Primary Care

Physician preference plays a large role in scheduling patient return visits

Patient health status does not necessarily determine how physicians time followup visits, which can range from 1 week to over 1 year. Instead, a recent study supported by the Agency for Health Care Policy and Research (HS07350) indicates that revisit intervals are consistently long for some physicians and consistently short for others. Even after accounting for important patient characteristics and regardless of whether the visit was routine or required a change in management, physicians' mean revisit intervals in this study varied five-fold.

The most common revisit intervals were 12 and 16 weeks. Patients rated in fair or poor health had an average revisit interval of 7 weeks, while patients in excellent or good health had an average interval of 13 weeks. Fair or poor mental health was associated with a 4-week shorter revisit interval, as was fair or poor medical stability. The revisit interval for nonroutine visits was about 9 weeks shorter than for routine visits. Similarly, the interval for visits when there was a change in management was about 9 weeks shorter than for visits without such a change.

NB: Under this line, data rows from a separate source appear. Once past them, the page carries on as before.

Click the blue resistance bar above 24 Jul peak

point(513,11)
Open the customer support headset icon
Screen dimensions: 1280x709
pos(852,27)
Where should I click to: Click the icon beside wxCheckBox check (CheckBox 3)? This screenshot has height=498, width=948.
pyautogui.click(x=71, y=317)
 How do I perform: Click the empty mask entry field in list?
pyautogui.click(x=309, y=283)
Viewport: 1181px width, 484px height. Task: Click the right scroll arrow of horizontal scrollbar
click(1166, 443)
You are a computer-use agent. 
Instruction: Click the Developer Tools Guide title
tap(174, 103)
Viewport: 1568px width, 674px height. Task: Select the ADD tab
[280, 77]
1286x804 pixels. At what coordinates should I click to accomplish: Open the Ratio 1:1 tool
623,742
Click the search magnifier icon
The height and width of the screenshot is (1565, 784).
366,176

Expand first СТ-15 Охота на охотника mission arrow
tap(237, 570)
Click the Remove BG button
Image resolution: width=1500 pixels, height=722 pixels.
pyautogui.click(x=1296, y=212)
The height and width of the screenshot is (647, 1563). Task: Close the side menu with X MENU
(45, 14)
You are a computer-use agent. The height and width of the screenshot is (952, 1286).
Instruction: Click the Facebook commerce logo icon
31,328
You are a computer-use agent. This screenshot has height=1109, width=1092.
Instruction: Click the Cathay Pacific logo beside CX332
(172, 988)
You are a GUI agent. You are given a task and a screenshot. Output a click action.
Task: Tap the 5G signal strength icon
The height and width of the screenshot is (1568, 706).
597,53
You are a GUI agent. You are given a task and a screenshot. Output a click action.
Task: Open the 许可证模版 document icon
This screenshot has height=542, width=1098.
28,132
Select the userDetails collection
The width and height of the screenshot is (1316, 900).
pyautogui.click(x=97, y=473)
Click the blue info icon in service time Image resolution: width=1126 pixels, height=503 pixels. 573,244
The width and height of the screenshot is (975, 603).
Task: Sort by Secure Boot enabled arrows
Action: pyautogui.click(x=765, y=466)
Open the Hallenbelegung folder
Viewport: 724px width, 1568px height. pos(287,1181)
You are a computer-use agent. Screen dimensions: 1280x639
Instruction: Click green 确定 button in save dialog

Physicians tend to schedule return visits sooner for sicker patients and also when there is a change in management of a patient's condition—for example, starting or changing medication or the ordering of a diagnostic test. Yet some physicians always tend to schedule shorter followup intervals, and others tend to schedule longer followup visit intervals within that range, explains John H. Wasson, M.D., of Dartmouth Medical School. The researchers surveyed 11 primary care physicians in the Dartmouth Primary Care Cooperative Research Network at the end of visits with 164 patients with hypertension, angina, diabetes, or musculoskeletal pain.

For more details see, "Setting the revisit interval in primary care," by Lisa M. Schwartz, M.D., M.S., Steven Woloshin, M.D., M.S., Dr. Wasson, and others, in the April 1999 Journal of General Internal Medicine 14, pp. 230-235.